When values are explicitly acknowledged, they may be scrutinised by all. These things foster public education, rational, deliberative policy-making and consensus-building. This is an ideal. I am not suggesting that commentary on the subject that is not based on systematic research should be disregarded; I simply wish that we were closer to the ideal. Policy is, however, not always based on rationality. It tends to be informed by ideology and driven by interests. This is understandable.
no monopoly
Moreover, in a democracy, experts of all types (consultants, law enforcement officials and academic researchers) should not have a monopoly on policy-making. Disinterested research should, however, have a place in policy-making.
In our conditions, public safety and social justice are twinned. When there is equality of opportunity and people are treated fairly and believe that they are treated fairly, they tend to comply with the rules that guarantee them fair treatment, and support the institutions that enforce these rules. When they are treated unfairly there is alienation from rules, law and institutions.
Law and law enforcement become and are seen as oppressive tools. In most societies, the law and law enforcement tend to be downward directed. This was certainly true of Jamaica. The vagrancy laws were seen as such. And I believe that the ganja laws and laws regulating vending are also regarded by many as anti-poor and oppressive.
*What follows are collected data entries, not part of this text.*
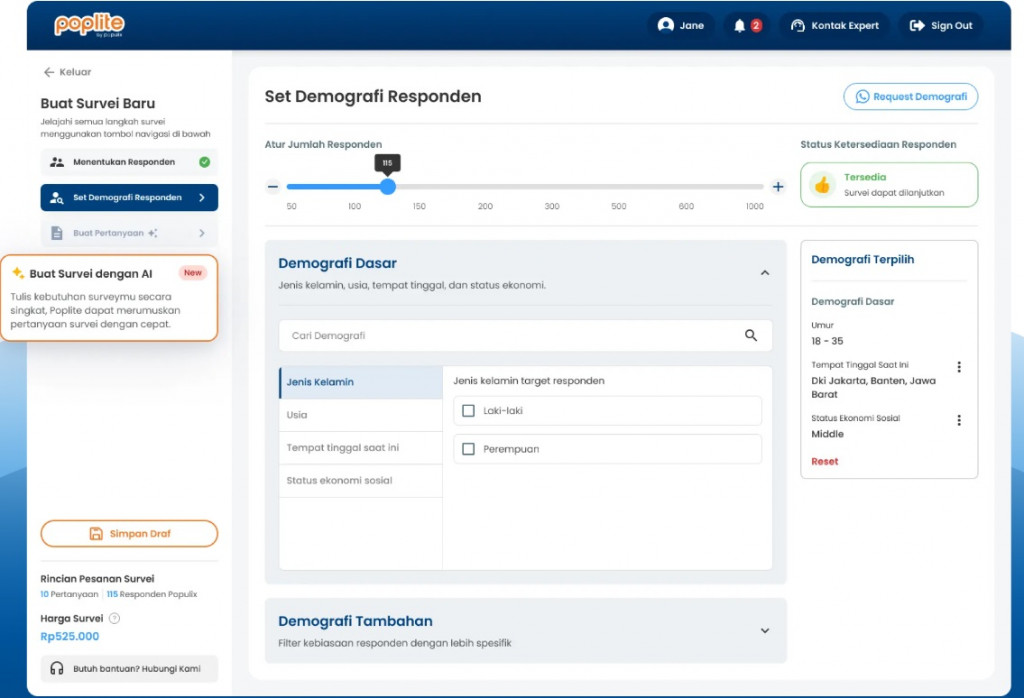
Task: Open the Buat Pertanyaan step chevron
Action: click(x=202, y=233)

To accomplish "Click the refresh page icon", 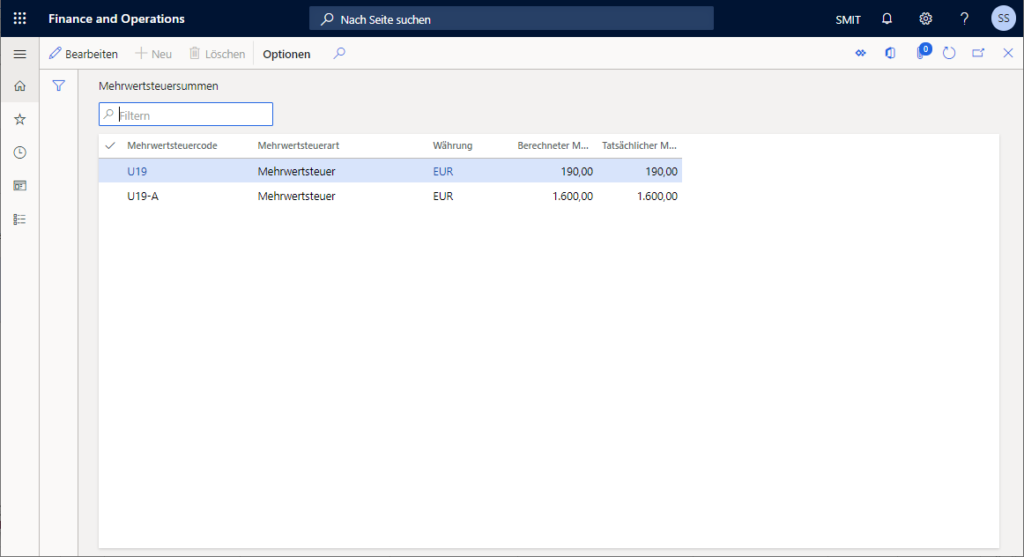I will click(949, 53).
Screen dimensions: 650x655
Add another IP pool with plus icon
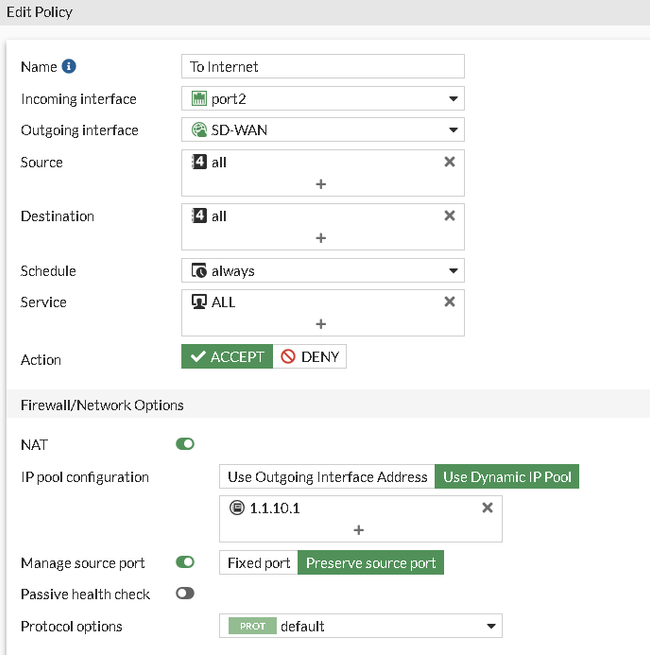359,530
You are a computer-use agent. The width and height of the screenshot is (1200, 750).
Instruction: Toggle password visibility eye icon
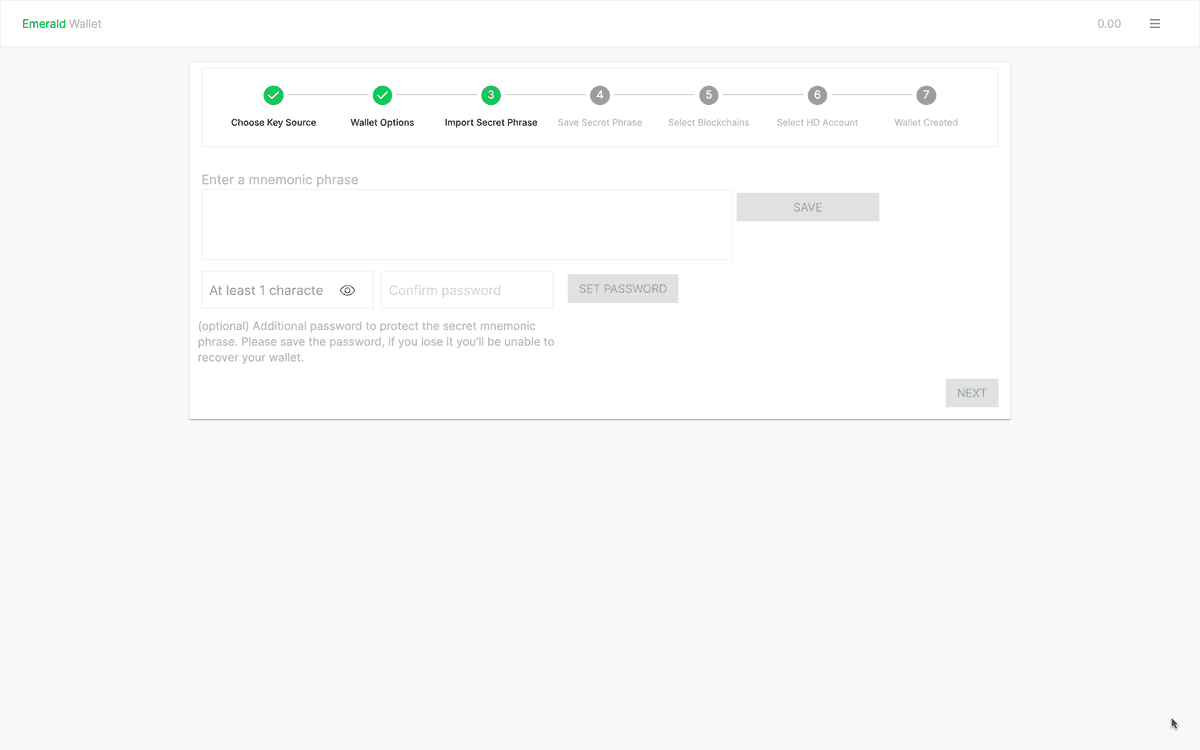[348, 290]
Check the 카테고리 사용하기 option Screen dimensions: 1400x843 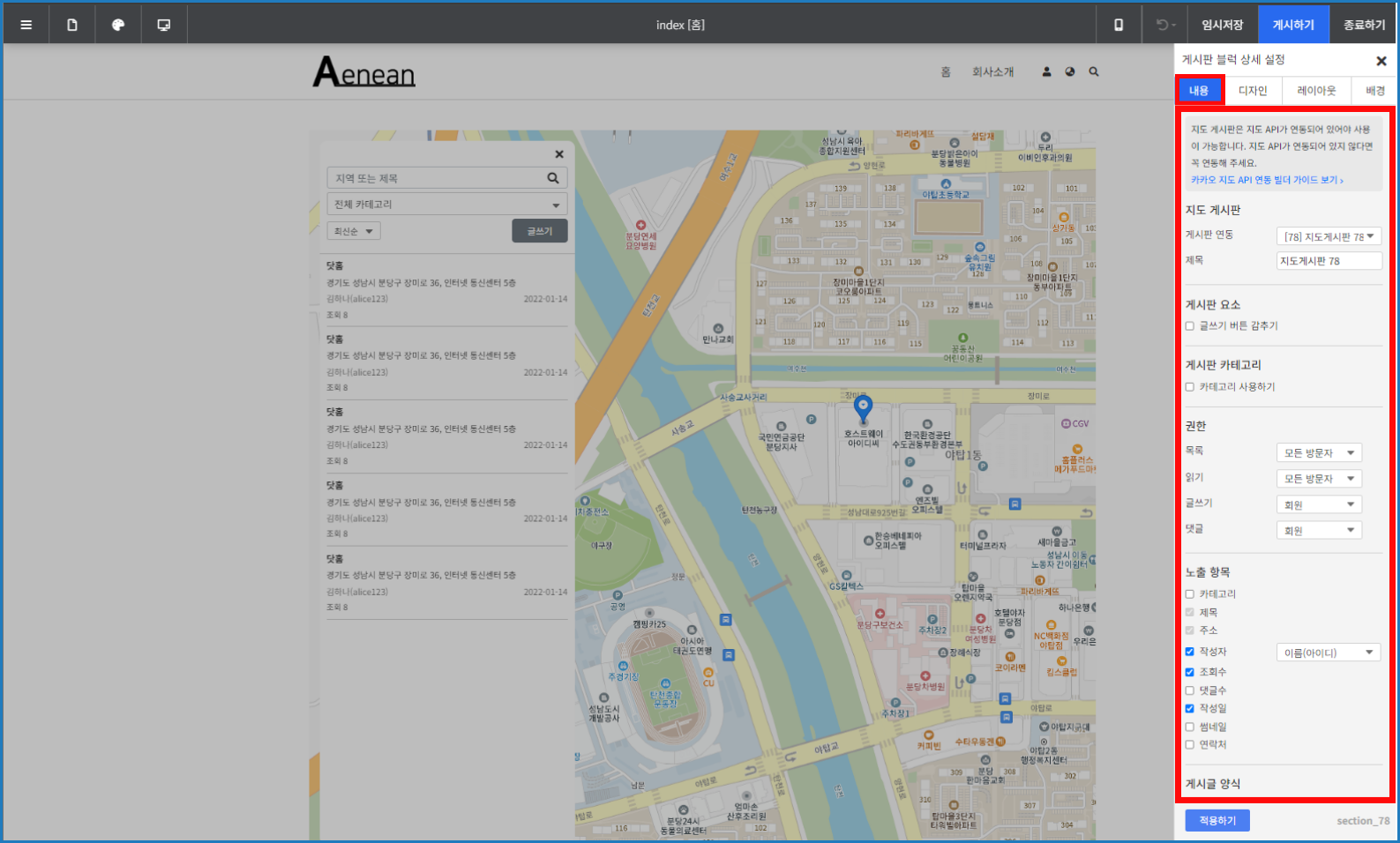[x=1190, y=387]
These, we suspect, are not consensus laws. Their enforcement therefore cannot be based on consensus and is thus likely to be ineffective. In the colonial period, law was viewed as a tool for controlling the 'dangerous classes'.
Despite the changes since Independence, these are the lenses through which the present laws and law enforcement are still viewed by many. History generates considerable inertia and, in addition, the current practices of the system provide experiential reinforcement of these views. This generates conflict within the society that at times takes the form of demands for justice in response to injustices meted out by the criminal justice system.
impact of bias
This is likely to continue until law enforcement becomes more universally applied and consensus based on common values develops. Bias may be an excuse for poor law abidance in general or it may be an impulse to remove bias and have the laws applied without exception to both the poor and the powerful. We may all seek individual and group exemptions or call for universal application. Jamaicans are yet to make up their minds about this.
Jamaica has a full-spectrum crime problem with American-type Ponzi schemes, Nigerian-like 419 confidence rackets, Italian Mafia-style entrepreneurship and the full range of street crimes, but most of all we have a problem of violence. We have a problem of violence on steroids. Elsewhere, I have described this condition as a subculture of violence.
This is a way of saying that the use of violence, especially to settle conflicts, is becoming institutionalised. Associated with this, but distinct from it, I would argue that we have a system of violence. By a system of violence I mean that there are many inter-connected, vested interests in the various forms of violence. Violence makes money. It may make money as simple, predatory activity such as robbery, and it may make money in more systematic and complex predatory ways such as protection rackets, the corrupt acquisition of state contracts and their execution without the hindrances of labour problems and the inspection of work done.